Work required: Set down every record below exactly as it stands.

────

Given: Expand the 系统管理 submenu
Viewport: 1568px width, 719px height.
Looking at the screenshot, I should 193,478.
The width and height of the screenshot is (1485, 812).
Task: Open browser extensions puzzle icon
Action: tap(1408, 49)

────

Expected answer:
Given: Expand the 系统管理 submenu
Viewport: 1568px width, 719px height.
Looking at the screenshot, I should 193,478.
The width and height of the screenshot is (1485, 812).
Task: Open browser extensions puzzle icon
Action: tap(1408, 49)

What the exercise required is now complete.